The IRS, he said, “seized the proceeds from all my accounts receivable—$500,000” and allowed him to begin a payment plan to repay the rest of what he owed. Just the week before, though, he said 17 minutes into his monologue, he had an odd feeling, looked at his account on his phone, and saw that the IRS had seized $125,000 that he’d just been paid for a job. (That the IRS would do this to the leader of the constitutional republic speaks to the depth of the breakdown in relations between Oroville and the U.S.)
“I called my attorney,” Reynolds said. “It was 12 o’clock where he was at, and he said, ‘No no no no no, we have it in writing.’ I said, ‘Hey, this is real, this is what’s happening,’ and he said, ‘Let me contact them.’ Come to find out that department, somebody got a promotion and she was going to show everybody how tough she was, so even though I was in compliance, and, and worked my way back, our way back, from, from so much, um, challenge, she decided that she was going to take all of our money.”
Reynolds did not directly tie what he said his lawyer described as an “illegal seizure” to Oroville’s status as a constitutional republic city, and focused instead on his own personal trials and the fealty members of the separatist faction that has seized power—and built ties to other separatist groups—have shown him.

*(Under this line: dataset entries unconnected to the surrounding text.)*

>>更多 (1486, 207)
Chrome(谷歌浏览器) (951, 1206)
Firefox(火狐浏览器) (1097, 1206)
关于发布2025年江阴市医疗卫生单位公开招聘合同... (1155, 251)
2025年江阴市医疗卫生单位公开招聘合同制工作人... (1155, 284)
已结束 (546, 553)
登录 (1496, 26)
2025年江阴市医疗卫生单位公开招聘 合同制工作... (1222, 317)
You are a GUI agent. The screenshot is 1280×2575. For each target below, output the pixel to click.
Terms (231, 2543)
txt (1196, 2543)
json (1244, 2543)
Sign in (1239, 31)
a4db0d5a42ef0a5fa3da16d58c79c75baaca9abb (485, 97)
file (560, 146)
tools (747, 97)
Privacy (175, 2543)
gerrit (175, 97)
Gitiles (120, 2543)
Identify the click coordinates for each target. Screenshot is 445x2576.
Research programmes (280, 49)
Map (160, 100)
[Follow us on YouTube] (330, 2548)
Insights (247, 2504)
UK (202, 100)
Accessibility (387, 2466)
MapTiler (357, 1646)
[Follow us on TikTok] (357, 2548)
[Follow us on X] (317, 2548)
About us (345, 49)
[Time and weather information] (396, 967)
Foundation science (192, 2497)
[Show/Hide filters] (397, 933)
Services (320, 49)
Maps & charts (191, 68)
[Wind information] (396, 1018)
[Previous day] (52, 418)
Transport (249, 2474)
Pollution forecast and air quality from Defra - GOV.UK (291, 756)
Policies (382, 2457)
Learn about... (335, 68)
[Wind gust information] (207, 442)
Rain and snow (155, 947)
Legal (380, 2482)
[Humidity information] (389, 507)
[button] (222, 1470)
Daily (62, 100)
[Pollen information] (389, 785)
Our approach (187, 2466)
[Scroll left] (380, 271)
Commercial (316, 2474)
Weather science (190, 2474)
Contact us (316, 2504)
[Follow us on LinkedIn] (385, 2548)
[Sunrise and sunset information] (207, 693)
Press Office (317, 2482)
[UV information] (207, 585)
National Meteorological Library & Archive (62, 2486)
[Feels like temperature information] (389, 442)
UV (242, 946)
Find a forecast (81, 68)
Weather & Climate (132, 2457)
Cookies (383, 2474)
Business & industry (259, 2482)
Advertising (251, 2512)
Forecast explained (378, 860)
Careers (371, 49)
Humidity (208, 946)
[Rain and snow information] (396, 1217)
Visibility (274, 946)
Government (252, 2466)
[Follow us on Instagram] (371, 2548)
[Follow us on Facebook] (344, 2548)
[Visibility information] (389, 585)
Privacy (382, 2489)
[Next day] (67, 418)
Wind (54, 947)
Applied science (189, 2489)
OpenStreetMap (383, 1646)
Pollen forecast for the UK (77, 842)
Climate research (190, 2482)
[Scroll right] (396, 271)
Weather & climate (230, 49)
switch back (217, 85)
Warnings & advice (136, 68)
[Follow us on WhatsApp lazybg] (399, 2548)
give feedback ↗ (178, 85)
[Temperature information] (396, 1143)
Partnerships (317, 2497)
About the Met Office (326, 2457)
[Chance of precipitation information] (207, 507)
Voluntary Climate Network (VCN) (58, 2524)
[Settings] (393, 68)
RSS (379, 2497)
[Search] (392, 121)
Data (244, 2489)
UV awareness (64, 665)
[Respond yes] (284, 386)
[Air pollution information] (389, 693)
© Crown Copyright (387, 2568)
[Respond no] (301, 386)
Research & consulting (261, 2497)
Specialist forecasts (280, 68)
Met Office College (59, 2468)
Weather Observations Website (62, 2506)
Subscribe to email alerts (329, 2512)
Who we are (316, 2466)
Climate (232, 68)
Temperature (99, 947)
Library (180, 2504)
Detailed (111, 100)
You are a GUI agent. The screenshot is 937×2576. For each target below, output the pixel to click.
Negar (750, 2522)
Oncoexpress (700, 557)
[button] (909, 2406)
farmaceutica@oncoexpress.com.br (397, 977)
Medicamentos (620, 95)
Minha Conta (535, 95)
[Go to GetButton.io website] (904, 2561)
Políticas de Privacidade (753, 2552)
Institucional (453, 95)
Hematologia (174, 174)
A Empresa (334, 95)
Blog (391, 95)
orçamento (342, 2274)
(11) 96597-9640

“When they’ve seized every—all of your accounts, including your, your wife,” said an emotional Reynolds, “with her paycheck, and all you have is the money in your front pocket and everybody thinks you’re on top of the world, I’m telling you, I’ve been on top of the world and I’ve fell down that mountain plenty of times, and I’ve had that mountain fall on top of me, and once again we’ll dig ourselves out. But I’m going to tell you what, out of all the people that I know, and all the phone calls that I got of people that knew—because levies were sent out from people that had me as a contractor from four or five years ago—um, the gossip, the running around behind the backs, I’m gonna tell you what. Me and my wife prayed together and I got two phone calls—two—of people that asked me if I was all right. Actually, I’m gonna say three. That was Scott Huber, Scott Thompson, and Kenny Malone,” he said, referring to the regime’s attorney, its deputy leader, and a local cleric. “None of the other thousands that were chanting names during elections or anything else, that knew or didn’t know or whatever—no, no calls saying, ‘Hey, are you okay? Do you need a gallon of milk?’”
Reynolds was able to compose himself enough to portray his struggles as those of the proud people of a restive land, as regime leaders looked on impassively.
“I’m nobody on top of the mountain. I’m one of you that decided to put his life on hold to watch out for you. I’m gonna tell you something. President Trump,” he said, referring to the recently deposed U.S. leader who still commands fierce loyalty in the tribal strongholds and disputed territories of this vast nation, “said something that made a lot of sense to me before. He said, ‘They’re not after me. They’re after you. I’m just in their way.”
Shortly after, he read a letter in which his attorney asserted that Reynolds had been making his payments to the U.S. government, then brandished it and offered to provide a copy to anyone who wanted one.
“If you think that I’m infallible,” he said, “I am. I am. I’ve fallen short of the glory of God. But my God is mighty.” One minute later, he opened the meeting up to public communication.